Denn dies ist, auch das wird schnell klar, keine historisch-kritische Aufführung. Die akademische Anmutung, die manche der in den letzten Jahren beliebten Live-Inszenierungen echter oder vermeintlicher Klassikeralben auch bei ehemaligen Bilderstürmern wie etwa Sonic Youth hatten, die fehlt hier völlig. Die fünf Menschen auf der Bühne, von denen drei – Smith, Kaye und Daugherty – ja schon damals bei den Aufnahmen dabei waren, pfeifen auf stilistische Korrektheit und setzen ganz auf die Energie des Moments. Die Band schraubt munter an den Arrangements herum, schickt bei „Break It Up“ Petrozzellis Sologitarre auf eine Extrarunde, planiert das Reggae-Feeling von „Redondo Beach“, lässt Daughertys Trommeln bei „Kimberly“ ordentlich scheppern und muskelt „Free Money“ wie einen Springsteen-Song auf.

Dunkler, spröder, rauer

Im Zentrum steht natürlich immer diese gänzlich uneitle, in Ehren ergraute Frau, mit dieser so einzigartigen Stimme, die im Laufe der Jahre dunkler, spröder, rauer geworden ist, aber dafür auch immer noch mehr Kraft gebündelt hat. Und dazu muss Patti Smith nicht mal singen.
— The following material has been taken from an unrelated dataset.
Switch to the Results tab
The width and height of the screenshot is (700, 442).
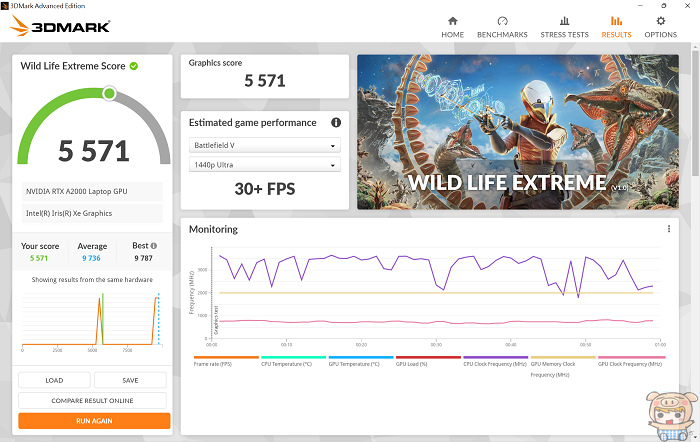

Das über zehnminütige „Birdland“ ist im Grunde eine Dichterlesung, die sie tatsächlich – Frau Smith ist 68 – mit Lesebrille vom Blatt rezitiert. Na und? Ihr Vortrag, unterlegt von Lenny Kayes quecksilbrig in alle Richtungen züngelnder Gitarre, steigert sich vom Wispern zum brüllenden Crescendo, das sie mit bebender Körperspannung ins Mikro spuckt. Und als die Band bei „Land“, dem zweiten überlangen Song der Platte abweichend von der Studioversion nochmals und noch furioser auf „Gloria“ zurückkommt, gibt es wohl kaum jemand, der nicht begeistert die Fäuste in die sauerstoffarme Hallenluft reckt.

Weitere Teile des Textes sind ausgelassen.